■ **Data in this exercise**:

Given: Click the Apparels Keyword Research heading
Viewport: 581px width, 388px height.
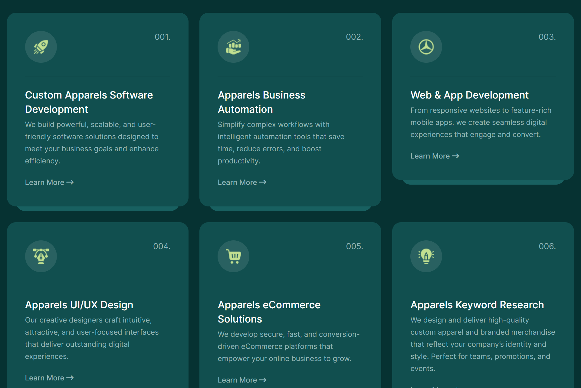Looking at the screenshot, I should pos(477,305).
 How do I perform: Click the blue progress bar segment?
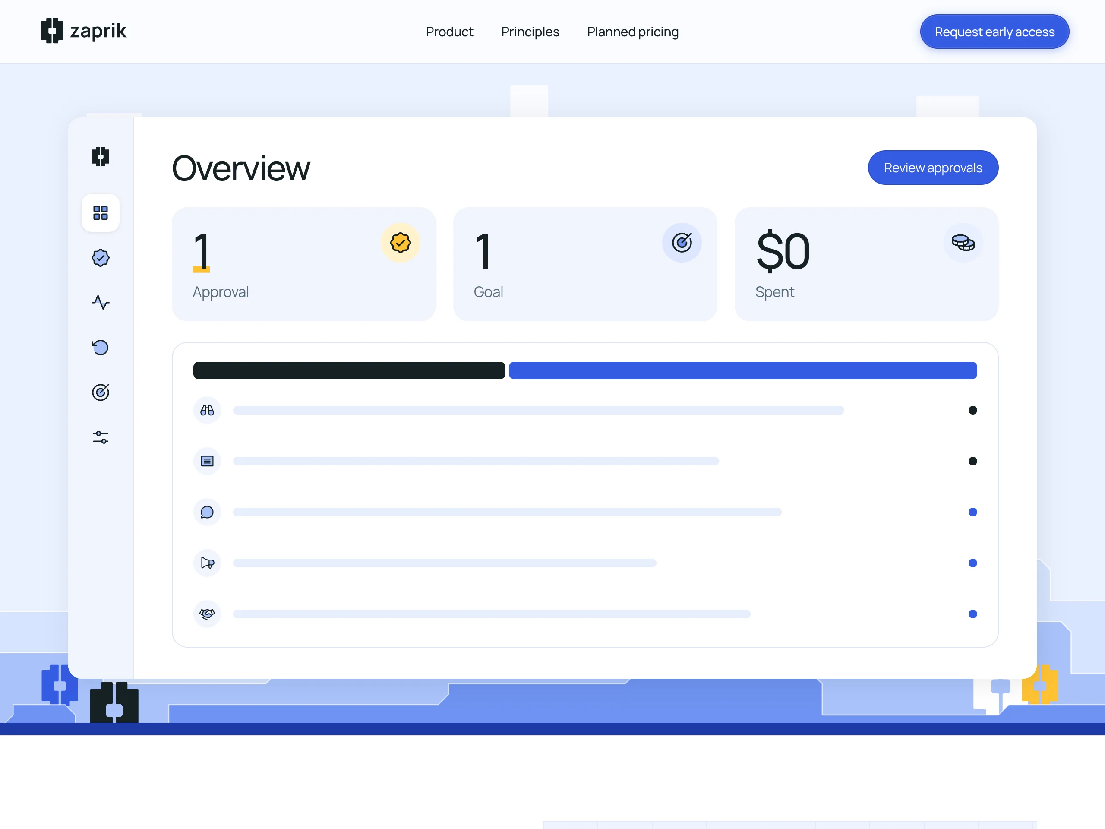point(742,371)
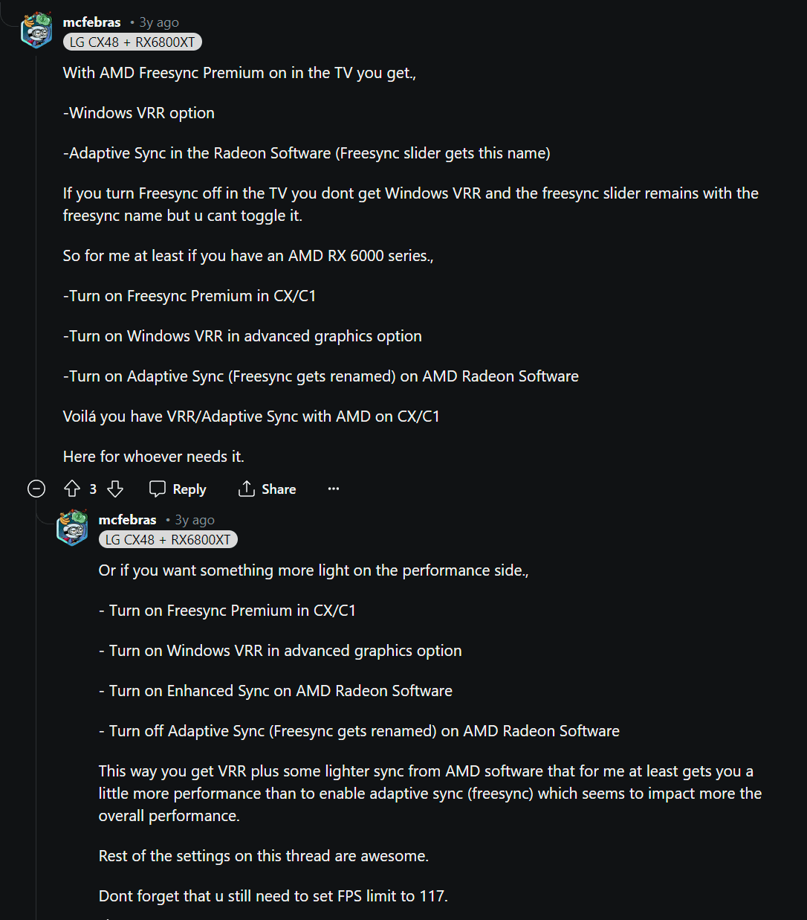The image size is (807, 920).
Task: Collapse the thread using the minus circle
Action: point(36,489)
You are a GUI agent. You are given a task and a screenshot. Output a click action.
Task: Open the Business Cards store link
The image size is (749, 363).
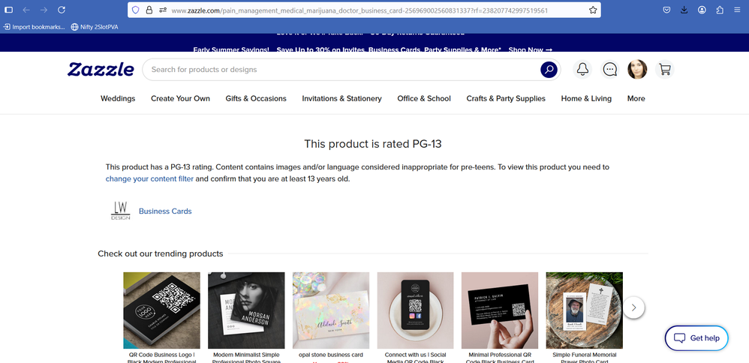click(165, 211)
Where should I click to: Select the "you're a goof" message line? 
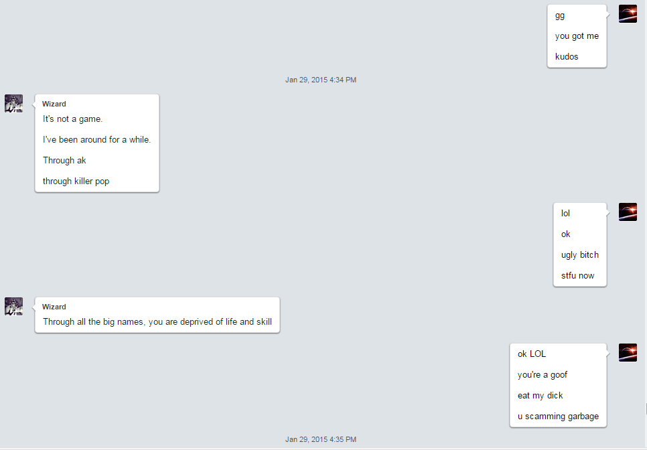(x=543, y=374)
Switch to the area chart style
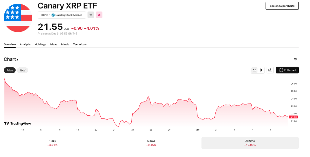This screenshot has width=310, height=157. coord(254,70)
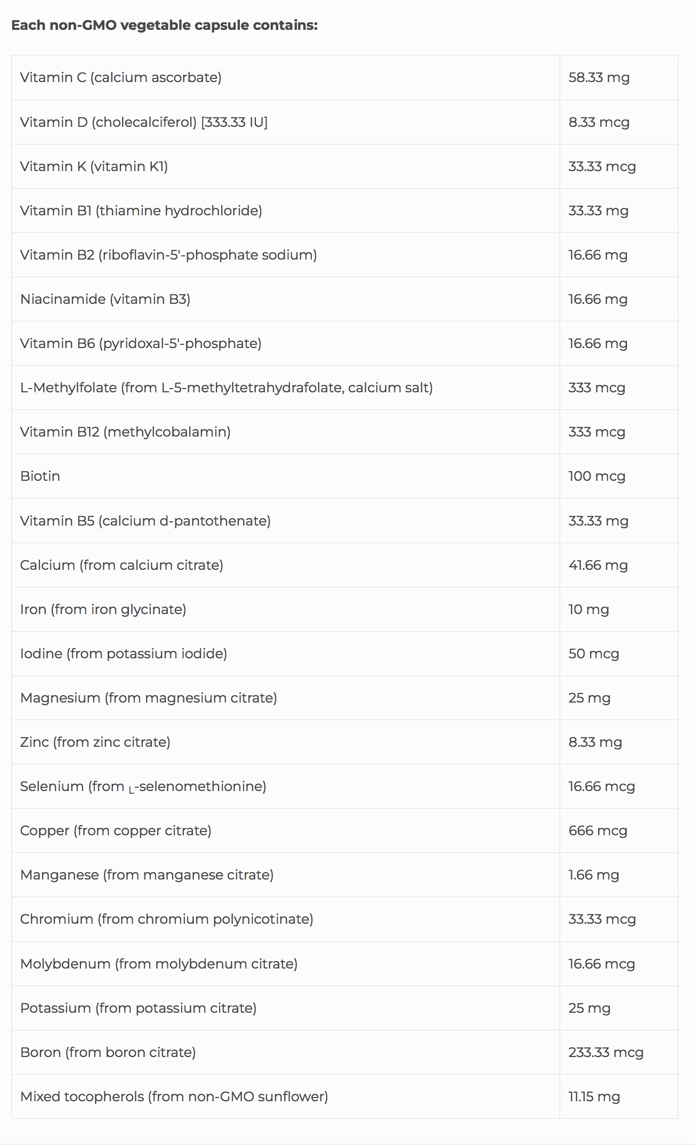Image resolution: width=695 pixels, height=1145 pixels.
Task: Click the 'Each non-GMO vegetable capsule contains' heading
Action: tap(164, 25)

■ **What you need to do**:
Give each non-blank line of the data above as a string in a JSON list, one string per line, with the pictures left out.

■ **Response**:
[
  "Given: Click the Apparels Keyword Research heading",
  "Viewport: 581px width, 388px height.",
  "Looking at the screenshot, I should pos(477,305).",
  " How do I perform: Click the blue progress bar segment?",
  "point(742,371)",
  "The image size is (807, 920).",
  "Task: Collapse the thread using the minus circle",
  "Action: point(36,489)",
  "You are a GUI agent. You are given a task and a screenshot. Output a click action.",
  "Task: Open the Business Cards store link",
  "The image size is (749, 363).",
  "click(165, 211)",
  "Where should I click to: Select the \"you're a goof\" message line? ",
  "(x=543, y=374)",
  "Switch to the area chart style",
  "This screenshot has width=310, height=157. coord(254,70)",
  "Image resolution: width=695 pixels, height=1145 pixels.",
  "Task: Click the 'Each non-GMO vegetable capsule contains' heading",
  "Action: tap(164, 25)"
]